Sounds erupt from inside the steely capsules. She had become accustomed to the coughs, the wheezing, the snorts and farts but hears a woman crying and this, she knows, she will never get used to. She mops harder, tries to drown the sound out with the scraping of the metal now worn through the dirtied fibers of the mop on the hallway tiles. She can hear it still, remembers when she was just a girl and had traveled up from Akitakata near Hiroshima after her mother had died of cancer and her father was in need of hospitalization. Her plan had been to come to Tokyo, find a job and send money back to her father’s brother who would give her father the necessary care to ease the pain of his prostate cancer. She had planned to do this within the month but things hadn’t gone according to plan. That month had turned into six and she barely had enough to buy food and shelter for herself, let alone send money back to her father. She had found the Green Plaza, had been able to rent one of the capsules for cheap if she worked there, and soon after quit her job selling clothing at a run-down department store to mop the halls clean of transient decay. It was a few months later that she received a letter informing her that her father had passed away. It was then that she had cried within the capsule, heard the reverberations of her pain along plastic corridors and cement partitions.
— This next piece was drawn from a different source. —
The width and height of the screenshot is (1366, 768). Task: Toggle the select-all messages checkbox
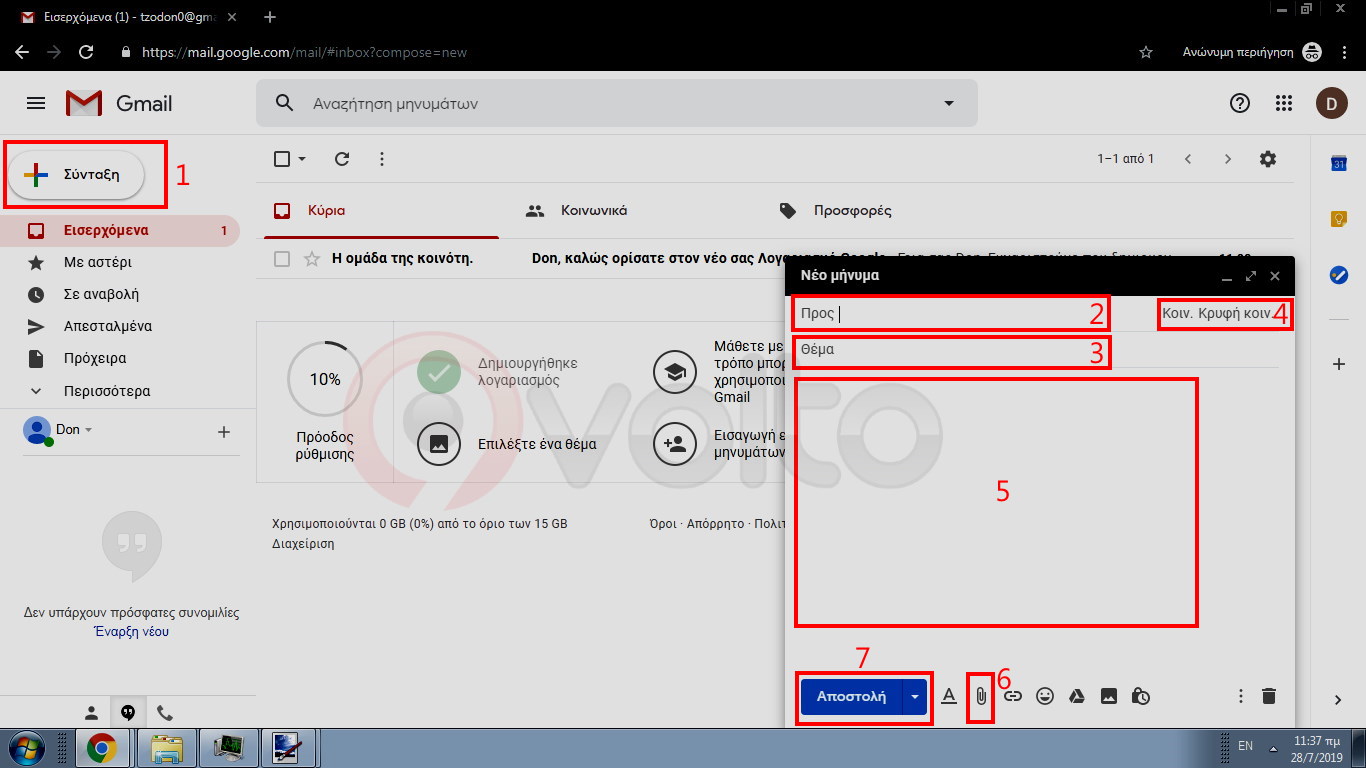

Kotoyo continues her daily routine, finishes mopping the corners of the hallways and pulls out the disinfectant spray. She walks calmly down the hallway, her rubber sneakers squeaking on the newly polished floors, reaches the communal sinks and with a sweeping left to right movement, coats the sinks with an even coat of cleanliness. She hears the bacteria whimpering, imagines them writhing with pain and she smiles faintly. This is the favorite moment of her job.

She thinks of the time that has passed, the different inhabitants that have marked the years. She has traversed the social standings of servant to caretaker, from the lowly worker under the careful watch of the wealthy business elite to the nice old lady that cleans people’s sheets to the tourists and long-term renters. She has become many things to many people and in so doing, has largely lost what it means to be anything to herself.

Toilet brush in hand now, she begins to scrub away the feces of yesterday hoping to attain once again that pristine, white ceramic bowl that brings her comfort, lathers her with ease. “One day soon,” she thinks to herself, “I will go home.”